Content Header Mask
Fate Of Monkeys

The Fate Of Indonesian Monkeys In The Research Laboratory

The following are examples from the USA and Japan of experiments carried out with monkeys imported from Indonesia:

Wake Forest University in North Carolina, USA:

Many of the experiments involved alcohol (ethanol) consumption and its effect on the monkeys' body or behavior. This was often combined with the surgical mutilation of female monkeys - the removal of their ovaries - or deliberately feeding the animals a diet that would cause atherosclerosis. Other experiments focused on the effects of dietary modulation on monkeys who were fed a diet causing atherosclerosis. In most of these cases, the situations were supposed to mimic dietary life-style of Americans. In some of the studies, all the animals were killed (or died) as part of the experiment.
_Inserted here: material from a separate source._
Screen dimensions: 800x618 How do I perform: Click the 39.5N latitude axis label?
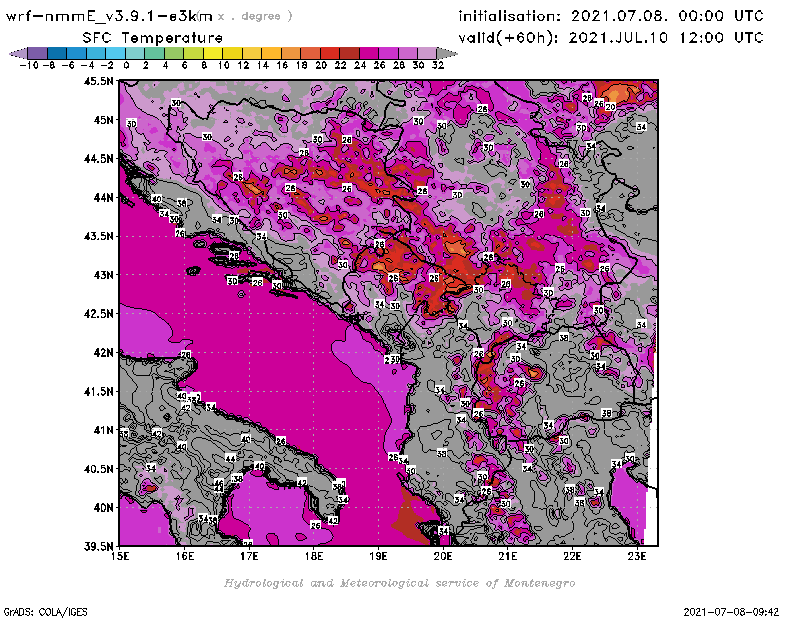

Ninety-five male monkeys were obtained from the Primate Research Center, Bogor, Indonesia. About 20% of them died due to "chronic diarrhea" before the experiment even began. An additional sixteen monkeys had to be imported from Indonesia. The monkeys were fed an atherogenic diet (designed to cause atherosclerosis or plaque to build up in blood vessels) which included lard, butter and beef tallow. They were also forced to run on a motorized wheel for up to 30 minutes at a time. As part of the experiment, they were housed in a way to deliberately cause an unstable social situation, which is known to exacerbate the atherosclerosis. All the monkeys were killed as part of the experiment.

Fifty-one adult female monkeys were subjected to major abdominal surgery to remove their ovaries. They were then given a diet that was designed to cause atherosclerosis. During part of this time, they were given alcohol. Although most drank voluntarily once "trained", nine animals had to be restrained and forced to swallow the alcohol. Three animals died during the experiment and 48 animals were killed.

Thirty-six adult female monkeys were subjected to major abdominal surgery to remove their ovaries. They were then fed a diet designed to cause atherosclerosis and housed in a way to deliberately cause stress and depression (small steel cages, with no way to get away from dominant individuals). Over one-half of those individuals who became depressed died (nine deaths). A cause for death was not always found, but included trauma, death after sedation and metabolic illness.

Shipments of monkeys to laboratories

Countries to have imported macaques from Indonesia in recent years include the USA, China, Japan, Korea and Singapore. Between 2006 and 2008, the following companies have imported primates from Indonesia:

Charles River Laboratories, Nevada, USA
Primate Products, Florida, USA
SNBL USA Ltd, Everett, Washington, USA
Wake Forest University, North Carolina, USA
CLEA, Japan
Aritake Chojuten Co Ltd, Japan
Tianjin Jinxin Import and Export Corporation, China
Hainan Jingang Laboratory Animal Company, China

Information obtained by the BUAV has shown that some of the primates exported from Indonesia to the USA have been subjected to extremely long transit times, by road and air, sometimes taking days to complete. On 22nd June 2006, a shipment of 150 primates was flown out of Jakarta, on a Philippine Airlines flight, to San Francisco via Manila in the Philippines. At Manila, the monkeys had to wait almost nine hours before making a connecting flight to San Francisco. In the USA, the final leg of the journey, 3,133 miles to Primate Products in Miami, Florida, was completed by road and was estimated to take around 72 hours, arriving on 25th June. This is a total transit time of around 96 hours or four days. During this time, the monkeys would have been packed into small wooden crates (usually too small to allow them to comfortably stand up). These transportation conditions cause stress and suffering for these sensitive animals. In addition to the cramped conditions, the monkeys may have to endure inadequate ventilation, noise and extreme temperature fluctuations. Flights may also be delayed en route at airports where food and water may not be available

Philippine Airlines, Korean Air and China Southern airlines have been responsible for transporting primates from Indonesia to research facilities around the world.